Except that many of the foot soldiers of the antidisengagement movement are impulsive youths who have taken the struggle into their own hands - taking air out of army jeeps, assaulting police officers, and pelting tanks with paint balls. Others have come under the influence of more radical rabbis who justify the use of civil disobedience. The response of the more moderate rabbis has been to avoid denouncing the law breaking, expressing compassion rather than condemnation.

"It is important to set limits and order. It is important there be a positive message," says Rabbi Elisha Aviner, a brother of Shlomo Aviner, who works with hundreds of youths camped out in Gaza. Still, "there are people who have hot hearts. We can't go against them."

A symbiosis has developed over the years between political leaders of the settlers and the rabbis who have preached for decades against any territorial compromise with the Palestinians. The political leadership has plotted strategy while the clerics have provided the theological soul food to inspire their faithful.

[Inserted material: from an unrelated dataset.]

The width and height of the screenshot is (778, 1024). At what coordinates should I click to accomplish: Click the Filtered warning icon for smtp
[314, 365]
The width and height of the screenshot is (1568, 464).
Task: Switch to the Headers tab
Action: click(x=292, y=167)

"There is complete chemistry between the spiritual leadership and the lay leadership," says Lior Kalfa, the head of the Neve Dekalim local council, as he briefs one of the spiritual leaders on evacuation negotiations with the government.

In the battle over the Gaza evacuation, the military has also recognized the influence of the rabbis, giving them permits allowing freedom of movement even after the roads were closed in the settlements.

In the Jewish state's public life, rabbis gain prominence by rising through the government-sanctioned religious bureaucracy, or at yeshivas, publicly funded religious seminaries. And in the private life of the religiously devout, rabbis are consulted on everything from marital disputes to health dilemmas.

While some rabbis have been elected to Israel's parliament, most stay away from the taint of electoral politics in the Jewish state. That's why the adoration stirred by the spiritual mentors outstrips allegiance to parliament members or the settlers' local leaders.

"We follow the rabbis like a flock," says Tzippi, a female infiltrator, who with hundreds of others occupied Neve Dekalim's main synagogue this week.

As the political leadership has failed to overturn the government's decision to expel the settlers from Gaza, the rabbis' voices have become even more influential.

"There are tens of thousands of people, who are the right wing of the nationalist religious community, are religious seminary graduates, and who want to hear the voice of the rabbis,'' says Yisrael Zeira, a West Bank settler who heads a religious seminary in Tel Aviv. "As a result, the rabbis have determined the line of the struggle.'' Back at the synagogue, congregants chanted liturgical hymns about redemption and the coming of the Messiah. As Torah scrolls were paraded in and out of the sanctuary, one local rabbi consoled the audience that their fight was less over the territory of Israel than it was over the country's soul.

"The struggle is not about the place, the struggle is about the spirit," he says. "And in the struggle of the spirit, we have won."